Moral decay does not usually present itself as decay. It presents itself as progress — as the correction of outdated thinking, the expansion of freedom, the evolution beyond primitive limitations. This rebranding is not accidental. It is the mechanism by which decay sustains itself long enough to do serious damage.
The Mistaken Assumption
Progress is inherently good. If a society is moving away from its past, it is moving toward something better. The direction of change is upward by default. Anyone who questions the direction is resisting progress and defending whatever the past had wrong with it.
What Scripture Actually Shows
Scripture does not treat change as directionally good. Isaiah 5:20 warns explicitly against calling evil good and good evil — a practice that requires exactly the kind of relabeling that decay-as-progress depends on. The prophets consistently confronted their generations’ self-congratulation with unwelcome honesty about what was actually happening beneath the surface of prosperity. Paul’s description in Romans 1 of a society in moral descent does not describe people who knew they were declining — it describes people who suppressed the truth (v.18), exchanged truth for lies (v.25), and did not see fit to acknowledge God (v.28). The decay was invisible to those inside it because the relabeling had been thorough.
Why This Feels Hard
Progress language is socially powerful. Questioning it invites the label of reactionary, backwards, or fearful. But the willingness to ask whether a change is actually improvement — rather than assuming it is — is not regression. It is the kind of moral seriousness that Scripture consistently commends.

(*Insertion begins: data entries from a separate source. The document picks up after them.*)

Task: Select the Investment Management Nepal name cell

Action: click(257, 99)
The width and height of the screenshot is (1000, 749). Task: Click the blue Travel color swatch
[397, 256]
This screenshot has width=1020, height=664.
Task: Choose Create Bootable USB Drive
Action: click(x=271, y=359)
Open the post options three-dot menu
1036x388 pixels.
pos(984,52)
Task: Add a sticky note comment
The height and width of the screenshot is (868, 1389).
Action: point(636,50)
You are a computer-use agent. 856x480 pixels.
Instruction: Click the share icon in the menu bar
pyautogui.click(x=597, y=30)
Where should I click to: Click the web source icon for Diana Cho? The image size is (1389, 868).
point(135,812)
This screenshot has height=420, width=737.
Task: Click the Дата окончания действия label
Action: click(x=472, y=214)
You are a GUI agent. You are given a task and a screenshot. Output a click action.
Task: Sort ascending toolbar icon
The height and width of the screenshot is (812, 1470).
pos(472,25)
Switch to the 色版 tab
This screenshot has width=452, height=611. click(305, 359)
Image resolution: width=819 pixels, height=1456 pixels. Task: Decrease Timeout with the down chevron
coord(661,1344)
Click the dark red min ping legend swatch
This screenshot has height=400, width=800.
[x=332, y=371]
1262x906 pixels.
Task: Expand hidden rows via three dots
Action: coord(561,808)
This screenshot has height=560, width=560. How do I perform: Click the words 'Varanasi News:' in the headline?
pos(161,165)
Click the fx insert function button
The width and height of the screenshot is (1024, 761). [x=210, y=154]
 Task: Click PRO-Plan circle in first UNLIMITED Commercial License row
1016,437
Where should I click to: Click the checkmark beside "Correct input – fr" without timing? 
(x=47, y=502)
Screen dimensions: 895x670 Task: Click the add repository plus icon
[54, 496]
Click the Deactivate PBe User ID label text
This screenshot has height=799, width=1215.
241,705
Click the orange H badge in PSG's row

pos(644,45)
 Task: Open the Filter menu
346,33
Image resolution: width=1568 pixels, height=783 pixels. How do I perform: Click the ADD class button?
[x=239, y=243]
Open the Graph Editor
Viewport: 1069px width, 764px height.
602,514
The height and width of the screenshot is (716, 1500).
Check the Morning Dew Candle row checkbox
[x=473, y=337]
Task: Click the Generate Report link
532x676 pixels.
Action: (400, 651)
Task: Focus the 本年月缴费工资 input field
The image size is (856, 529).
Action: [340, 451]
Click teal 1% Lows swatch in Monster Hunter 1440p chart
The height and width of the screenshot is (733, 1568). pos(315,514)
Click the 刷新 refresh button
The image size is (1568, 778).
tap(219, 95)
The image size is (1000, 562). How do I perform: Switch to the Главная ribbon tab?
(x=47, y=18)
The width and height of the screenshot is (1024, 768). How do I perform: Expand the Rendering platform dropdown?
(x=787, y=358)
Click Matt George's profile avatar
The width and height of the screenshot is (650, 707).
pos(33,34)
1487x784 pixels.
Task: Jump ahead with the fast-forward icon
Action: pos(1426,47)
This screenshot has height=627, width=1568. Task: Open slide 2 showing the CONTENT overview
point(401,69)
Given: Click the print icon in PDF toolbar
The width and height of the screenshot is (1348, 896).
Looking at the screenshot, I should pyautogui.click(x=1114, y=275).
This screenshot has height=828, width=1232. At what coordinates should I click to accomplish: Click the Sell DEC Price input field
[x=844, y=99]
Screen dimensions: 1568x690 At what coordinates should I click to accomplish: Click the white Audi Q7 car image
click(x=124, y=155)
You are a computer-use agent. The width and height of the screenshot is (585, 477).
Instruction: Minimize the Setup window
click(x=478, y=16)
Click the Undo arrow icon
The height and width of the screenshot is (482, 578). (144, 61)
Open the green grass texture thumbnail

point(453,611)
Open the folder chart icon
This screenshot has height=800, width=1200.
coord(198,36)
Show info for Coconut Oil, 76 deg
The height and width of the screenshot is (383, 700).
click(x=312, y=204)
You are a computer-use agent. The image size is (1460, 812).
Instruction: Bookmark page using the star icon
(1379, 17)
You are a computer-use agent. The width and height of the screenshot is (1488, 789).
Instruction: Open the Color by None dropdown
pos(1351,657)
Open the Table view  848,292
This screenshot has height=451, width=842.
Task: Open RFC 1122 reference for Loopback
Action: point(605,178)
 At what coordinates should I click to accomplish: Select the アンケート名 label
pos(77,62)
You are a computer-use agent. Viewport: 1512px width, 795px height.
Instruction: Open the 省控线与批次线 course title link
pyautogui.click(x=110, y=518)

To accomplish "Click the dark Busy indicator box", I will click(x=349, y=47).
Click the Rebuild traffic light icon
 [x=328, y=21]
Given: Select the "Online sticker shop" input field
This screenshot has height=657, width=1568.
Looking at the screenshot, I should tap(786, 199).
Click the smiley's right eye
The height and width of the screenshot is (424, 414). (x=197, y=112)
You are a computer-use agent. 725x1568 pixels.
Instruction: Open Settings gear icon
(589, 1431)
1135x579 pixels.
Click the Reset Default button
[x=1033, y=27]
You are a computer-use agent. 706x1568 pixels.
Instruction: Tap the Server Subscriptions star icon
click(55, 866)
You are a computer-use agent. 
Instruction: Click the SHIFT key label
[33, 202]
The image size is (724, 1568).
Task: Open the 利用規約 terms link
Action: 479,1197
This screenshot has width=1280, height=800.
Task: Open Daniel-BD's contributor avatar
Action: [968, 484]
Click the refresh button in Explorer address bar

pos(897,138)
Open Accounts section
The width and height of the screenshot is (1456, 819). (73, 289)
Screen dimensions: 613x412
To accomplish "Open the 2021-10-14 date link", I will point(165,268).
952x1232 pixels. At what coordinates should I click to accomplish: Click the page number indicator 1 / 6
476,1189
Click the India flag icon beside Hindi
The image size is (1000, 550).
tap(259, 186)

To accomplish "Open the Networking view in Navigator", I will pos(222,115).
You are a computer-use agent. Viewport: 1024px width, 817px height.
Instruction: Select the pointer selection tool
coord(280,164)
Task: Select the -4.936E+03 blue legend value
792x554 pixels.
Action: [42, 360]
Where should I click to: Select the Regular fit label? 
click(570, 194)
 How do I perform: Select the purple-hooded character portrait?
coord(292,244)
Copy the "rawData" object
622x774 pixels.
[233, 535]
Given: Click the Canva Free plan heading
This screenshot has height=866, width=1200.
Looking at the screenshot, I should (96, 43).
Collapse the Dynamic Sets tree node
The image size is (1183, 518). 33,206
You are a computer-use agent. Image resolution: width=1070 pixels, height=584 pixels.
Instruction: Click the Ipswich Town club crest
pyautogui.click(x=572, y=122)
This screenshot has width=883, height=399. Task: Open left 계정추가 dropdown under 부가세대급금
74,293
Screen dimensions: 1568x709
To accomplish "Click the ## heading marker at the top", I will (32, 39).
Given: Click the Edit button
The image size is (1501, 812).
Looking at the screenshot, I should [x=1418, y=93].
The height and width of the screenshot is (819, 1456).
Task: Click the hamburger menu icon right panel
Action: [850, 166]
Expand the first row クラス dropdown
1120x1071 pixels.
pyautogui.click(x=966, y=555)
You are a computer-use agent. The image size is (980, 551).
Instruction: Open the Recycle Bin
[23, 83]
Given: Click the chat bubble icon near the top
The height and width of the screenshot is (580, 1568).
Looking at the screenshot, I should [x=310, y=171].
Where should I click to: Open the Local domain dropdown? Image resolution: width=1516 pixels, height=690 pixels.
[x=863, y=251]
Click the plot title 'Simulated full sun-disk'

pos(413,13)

What Faith Looks Like Here
Faithful discernment in a culture that calls decay progress requires the willingness to evaluate change by a standard outside the culture itself. Scripture provides that standard — not perfectly applied by any reader, but stable enough to test claims against. The person who reads Scripture seriously and engages current reality honestly is in a position to see past the labeling. That is not a comfortable position. But it is a necessary one.